Best Food Writing 2007
Edited by Holly Hughes
This compilation of the very best in food-related writing from 2007 includes pieces by Barbara Kingsolver, Anthony Bourdain, Frank Bruni and a host of other familiar names. Covering dozens of topics ("Porno Burrito" by Jonathan Gold; "The Japanese Paradigm" by John Kessler; "The Best Burger" by Raymond Sokolov) in easily-digestible 3-5 page tidbits, this book is perfect to tuck in your handbag for reading here and there at lunch or waiting in line at the bank. Or you could just devour it all in one afternoon like I did.
Eat, Drink and Be Gorgeous:
A Nutritionist's Guide to Living Well While Living it Up
By Esther Blum, MS, RD, CDN, CNS
All those letters after her name mean Esther Blum knows what she's talking about. Her book is smart, yet easy to understand. Best of all, it's funny and conversational - like a long chat with a friend about eating right and looking great. In addition to general information, Blum offers recipes for yummy *healthy* snacks and sweets, body treatments, hangover prevention/remedies, as well as supplement recommendations to aid conditions ranging from thinning hair to decreased sex drive. I dog-eared many pages in this book, and will keep it close at hand for reference.
The Omnivore's Dilemma
A Natural History of Four Meals
By Michael Pollan
Local. Grass-fed. Seasonal. Organic. Beyond Organic. These buzzwords are used over and over again in food-related journalism. To find out what they (and dozens of others) really mean, this is the book to read. In it, Michael Pollan performs a minute dissection of the American food chain and what he uncovers is fascinating, disturbing and ultimately, illuminating.
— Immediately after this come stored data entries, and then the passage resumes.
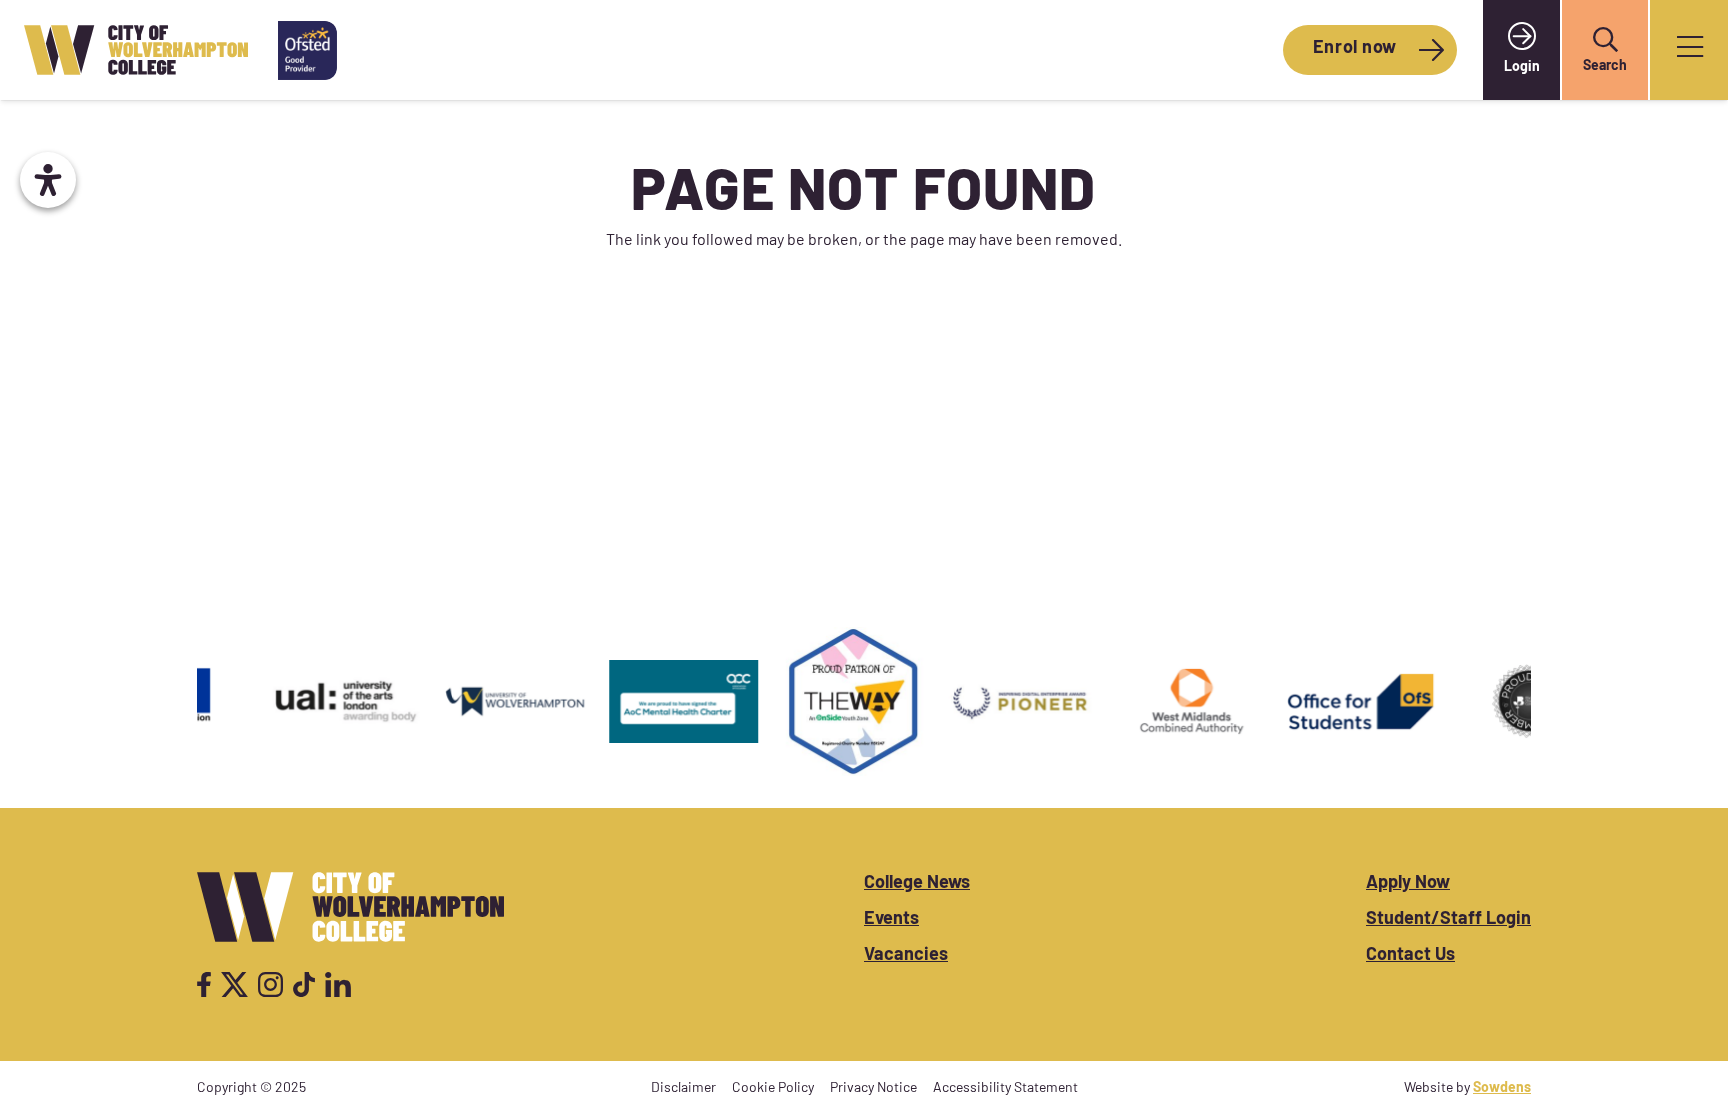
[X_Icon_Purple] (235, 984)
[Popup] (1690, 50)
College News (917, 884)
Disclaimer (683, 1088)
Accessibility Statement (1005, 1088)
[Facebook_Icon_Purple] (204, 984)
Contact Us (1410, 956)
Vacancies (906, 956)
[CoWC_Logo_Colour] (136, 50)
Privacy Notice (873, 1088)
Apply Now (1408, 884)
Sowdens (1502, 1088)
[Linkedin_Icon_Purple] (337, 984)
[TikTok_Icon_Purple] (304, 984)
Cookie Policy (773, 1088)
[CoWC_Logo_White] (350, 907)
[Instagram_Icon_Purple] (270, 984)
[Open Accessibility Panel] (48, 180)
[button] (1605, 40)
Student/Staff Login (1448, 920)
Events (891, 920)
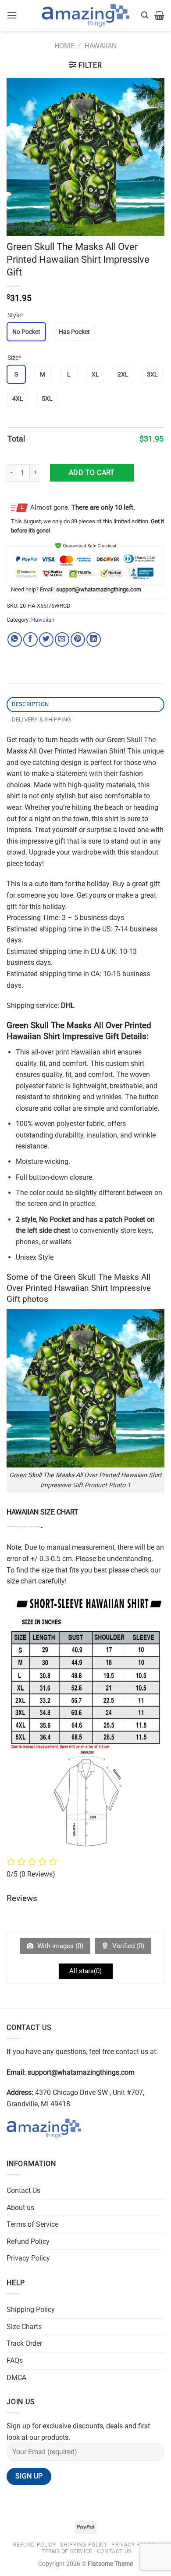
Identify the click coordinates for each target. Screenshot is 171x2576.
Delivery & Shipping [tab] (41, 719)
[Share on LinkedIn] (93, 639)
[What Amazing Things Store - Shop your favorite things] (85, 15)
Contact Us (23, 2190)
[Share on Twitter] (46, 639)
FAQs (15, 2360)
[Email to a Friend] (62, 639)
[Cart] (159, 15)
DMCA (16, 2377)
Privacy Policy (28, 2258)
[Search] (144, 15)
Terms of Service (32, 2224)
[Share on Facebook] (30, 639)
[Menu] (12, 15)
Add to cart (92, 472)
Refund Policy (28, 2241)
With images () (59, 1946)
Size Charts (24, 2326)
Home (64, 46)
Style (15, 315)
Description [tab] (30, 704)
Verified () (127, 1946)
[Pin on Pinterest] (78, 639)
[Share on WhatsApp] (14, 639)
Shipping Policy (31, 2309)
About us (20, 2207)
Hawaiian (101, 46)
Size (14, 357)
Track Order (24, 2343)
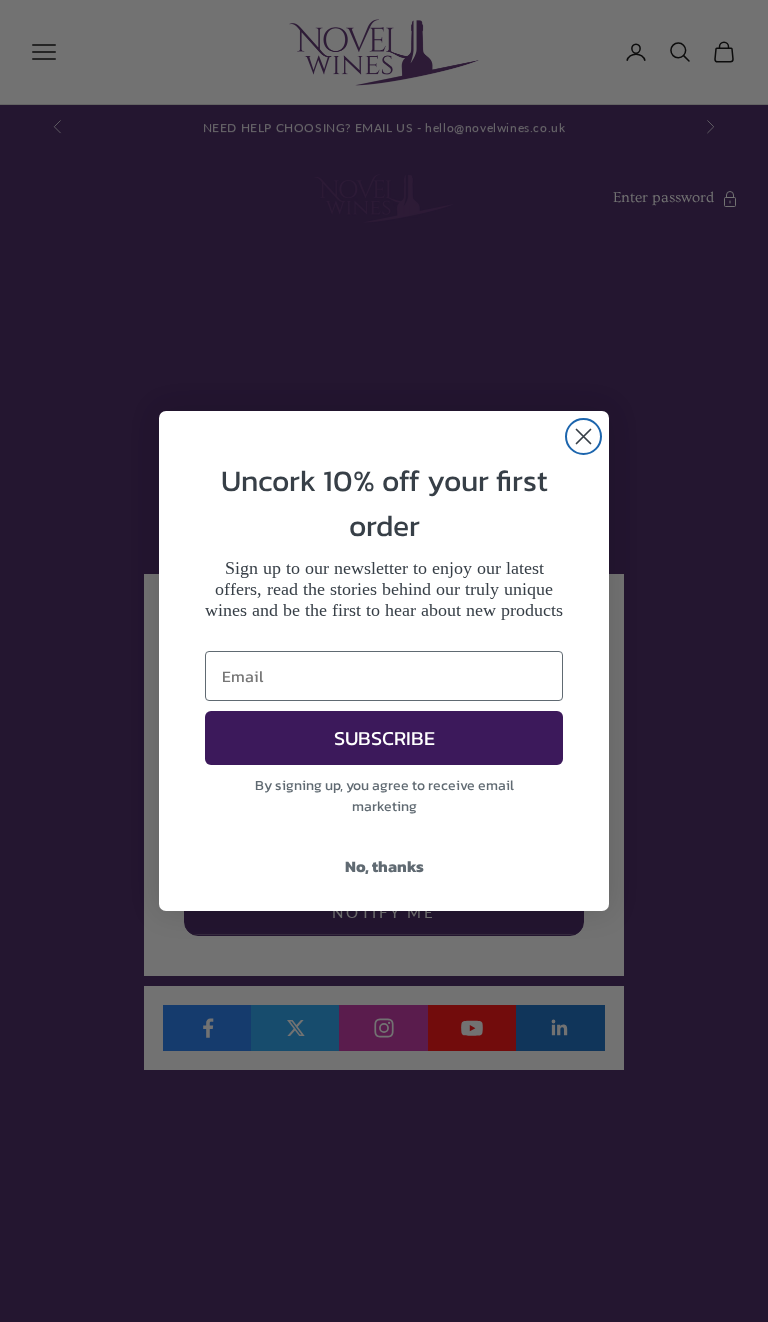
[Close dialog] (583, 436)
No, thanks (384, 866)
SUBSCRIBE (384, 738)
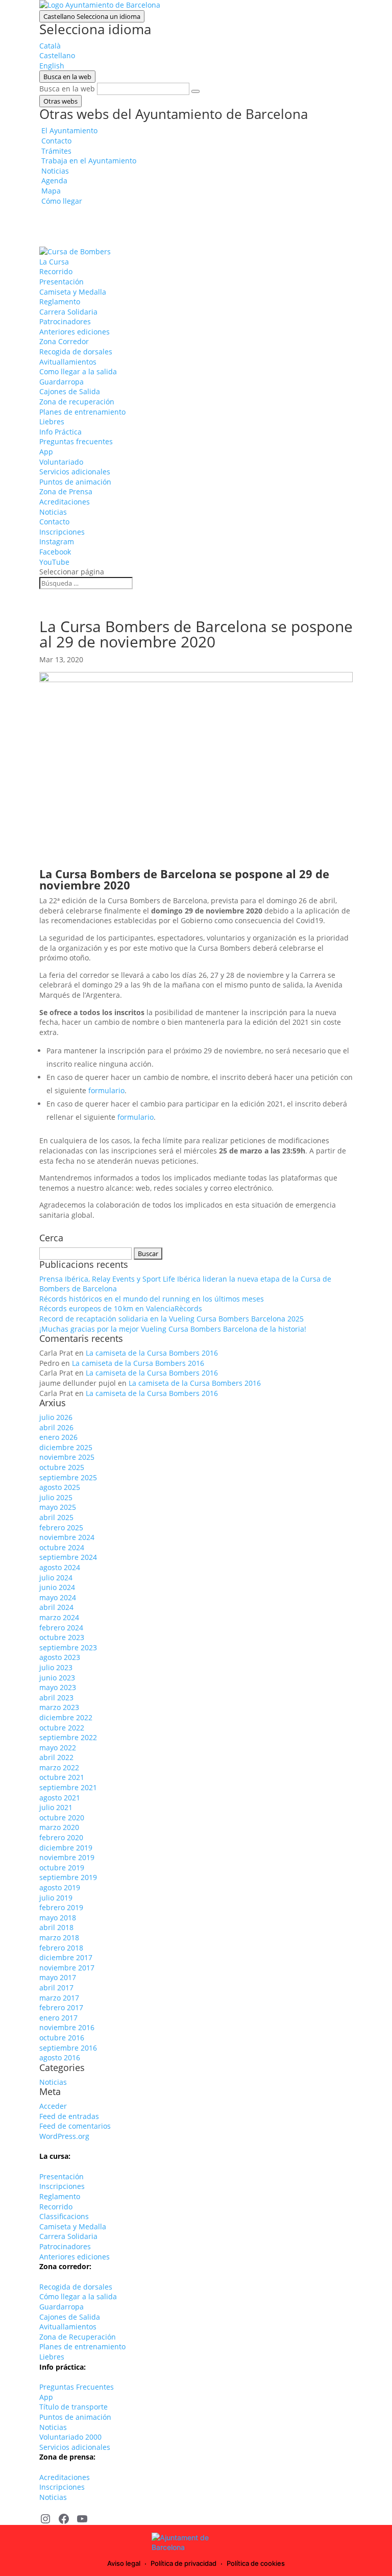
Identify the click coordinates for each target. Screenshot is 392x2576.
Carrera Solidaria (68, 312)
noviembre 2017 (66, 1967)
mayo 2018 (57, 1917)
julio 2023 (55, 1667)
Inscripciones (62, 532)
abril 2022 (56, 1757)
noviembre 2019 (66, 1857)
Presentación (61, 281)
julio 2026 (55, 1417)
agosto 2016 (59, 2057)
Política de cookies (256, 2563)
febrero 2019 (61, 1907)
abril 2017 (56, 1987)
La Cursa (54, 262)
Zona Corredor (64, 341)
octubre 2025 (61, 1467)
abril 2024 (56, 1607)
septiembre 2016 (68, 2048)
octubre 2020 (61, 1817)
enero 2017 (58, 2018)
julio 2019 (55, 1898)
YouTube (54, 562)
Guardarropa (61, 382)
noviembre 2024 (66, 1537)
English (51, 65)
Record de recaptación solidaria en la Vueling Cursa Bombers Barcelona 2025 (171, 1318)
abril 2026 (56, 1427)
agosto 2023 (59, 1657)
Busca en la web (67, 88)
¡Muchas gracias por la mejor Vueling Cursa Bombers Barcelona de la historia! (172, 1329)
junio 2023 (57, 1677)
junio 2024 (57, 1587)
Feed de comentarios (75, 2126)
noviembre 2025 (66, 1457)
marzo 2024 (59, 1617)
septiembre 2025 (68, 1477)
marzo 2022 (59, 1767)
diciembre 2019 (65, 1847)
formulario (106, 1090)
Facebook (55, 552)
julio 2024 (55, 1577)
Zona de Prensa (65, 491)
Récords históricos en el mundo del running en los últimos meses (151, 1299)
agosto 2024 (59, 1567)
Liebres (51, 421)
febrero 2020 (61, 1837)
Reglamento (59, 301)
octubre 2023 (61, 1637)
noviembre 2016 (66, 2027)
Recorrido (55, 271)
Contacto (54, 521)
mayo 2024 (57, 1597)
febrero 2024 (61, 1627)
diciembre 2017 (65, 1957)
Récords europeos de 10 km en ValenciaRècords (120, 1308)
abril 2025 (56, 1517)
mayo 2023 (57, 1687)
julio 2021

The Omnivore's Dilemma was published in 2006, but it's taken me a long time to work my way through it. Eschewing scare-tactics and random, alarming factoids, Pollan instead relies on solid research and straight-up reporting to inform us about what we're piling on our plates. From the introduction: "...our eating turns nature into culture, transforming the body of the world into our bodies and minds." I found this book optimistic, in its own peculiar way - Pollan wants us to remember that knowledge is power.